Inukai, T., R.J. Nelson, R.S. Zeigler, S. Sarkarung, I. Takamure and T. Kinoshita, 1994. Differentiation of pathogenic races of rice blast fungus by using near-isogenic lines with indica genetic background. J. Fac. Agr. Hokkaido Univ., 66(1): 27-35.

Kiyosawa S., 1984. Establishment of differential varieties for pathogenicity test of rice blast fungus. RGN 1: 95-97.

Noda T., N. Nagao, P.V. Du, H.D. Dinh and L.V. E., 1999. Distribution of pathogenic races of rice blast fungus in Vietnam. Ann. Phytopathol. Soc. Jpn. 65: 526-530.

Tsunematsu, H., M.J.T. Yanoria, L.A. Ebron, N. Hayashi, I. Ando, H. Kato, T. Imbe and G.S. Khush, 2000. Development of monogenic lines of rice for rice blast resistance. Breed. Sci. 50: 229-234.

Yamada, M., S. Kiyosawa, T. Yamaguchi, T. Hirano, T. Kobayashi, K. Kushibuchi and S. Watanabe, 1976. Proposal of a new method of differentiating races of Pyricularia oryzae Cavara in Japan. Ann. Phtytopath. Soc. Japan 42: 216-219.

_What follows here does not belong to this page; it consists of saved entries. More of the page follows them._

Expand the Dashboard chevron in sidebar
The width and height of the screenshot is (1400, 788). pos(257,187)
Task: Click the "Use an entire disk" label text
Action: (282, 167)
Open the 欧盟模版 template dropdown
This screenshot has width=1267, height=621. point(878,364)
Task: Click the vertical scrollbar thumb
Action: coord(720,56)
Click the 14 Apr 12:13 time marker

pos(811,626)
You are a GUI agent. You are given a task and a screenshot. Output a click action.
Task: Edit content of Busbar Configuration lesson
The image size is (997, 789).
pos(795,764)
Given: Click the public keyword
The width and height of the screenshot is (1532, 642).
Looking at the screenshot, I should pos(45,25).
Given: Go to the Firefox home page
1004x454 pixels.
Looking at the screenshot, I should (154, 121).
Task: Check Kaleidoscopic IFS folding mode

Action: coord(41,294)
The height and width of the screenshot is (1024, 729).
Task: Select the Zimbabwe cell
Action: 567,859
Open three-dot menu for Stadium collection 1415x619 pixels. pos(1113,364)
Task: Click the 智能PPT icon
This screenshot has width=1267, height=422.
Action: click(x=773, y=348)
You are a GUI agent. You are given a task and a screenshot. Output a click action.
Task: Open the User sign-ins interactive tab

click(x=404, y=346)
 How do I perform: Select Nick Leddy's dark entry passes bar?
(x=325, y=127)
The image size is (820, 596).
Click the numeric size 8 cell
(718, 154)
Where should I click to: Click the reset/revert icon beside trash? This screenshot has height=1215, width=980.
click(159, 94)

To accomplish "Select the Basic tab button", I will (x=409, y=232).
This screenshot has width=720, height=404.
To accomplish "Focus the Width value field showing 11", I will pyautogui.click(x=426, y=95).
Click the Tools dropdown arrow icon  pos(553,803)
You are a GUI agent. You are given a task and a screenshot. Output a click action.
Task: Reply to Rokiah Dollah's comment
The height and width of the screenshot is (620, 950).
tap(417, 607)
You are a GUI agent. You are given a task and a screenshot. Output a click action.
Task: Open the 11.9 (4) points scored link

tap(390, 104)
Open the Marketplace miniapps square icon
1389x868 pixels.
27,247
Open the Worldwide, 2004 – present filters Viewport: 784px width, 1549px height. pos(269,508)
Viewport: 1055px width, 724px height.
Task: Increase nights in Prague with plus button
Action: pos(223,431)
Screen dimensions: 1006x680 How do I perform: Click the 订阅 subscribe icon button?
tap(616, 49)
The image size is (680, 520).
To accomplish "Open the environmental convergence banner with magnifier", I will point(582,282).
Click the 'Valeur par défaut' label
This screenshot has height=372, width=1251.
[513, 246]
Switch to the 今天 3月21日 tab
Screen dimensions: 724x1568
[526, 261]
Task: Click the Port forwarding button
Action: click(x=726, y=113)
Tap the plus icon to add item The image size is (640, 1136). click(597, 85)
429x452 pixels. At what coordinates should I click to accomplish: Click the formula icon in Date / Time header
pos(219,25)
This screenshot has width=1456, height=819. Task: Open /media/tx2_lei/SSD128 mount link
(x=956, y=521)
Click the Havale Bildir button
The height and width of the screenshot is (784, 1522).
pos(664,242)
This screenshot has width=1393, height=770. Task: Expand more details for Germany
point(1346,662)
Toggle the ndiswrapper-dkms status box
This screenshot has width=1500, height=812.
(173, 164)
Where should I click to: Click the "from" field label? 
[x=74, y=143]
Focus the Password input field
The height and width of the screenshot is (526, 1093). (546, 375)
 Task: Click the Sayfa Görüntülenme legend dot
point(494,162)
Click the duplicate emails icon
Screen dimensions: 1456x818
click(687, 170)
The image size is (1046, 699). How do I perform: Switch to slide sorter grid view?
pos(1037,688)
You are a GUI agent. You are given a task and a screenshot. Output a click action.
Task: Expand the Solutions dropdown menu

Yanoria, M.J.T., T. Imbe, H. Tsunematsu, L.A. Ebron, D. Mercado, H. Kato and Y. Fukuta, 2000. Pathogenicity of IRRI blast isolates to rice blast resistance genes. Poster presented at the 4th International Rice Genetics Symposium, 22-27 October 2000, International Rice Research Institute, Manila, Philippines.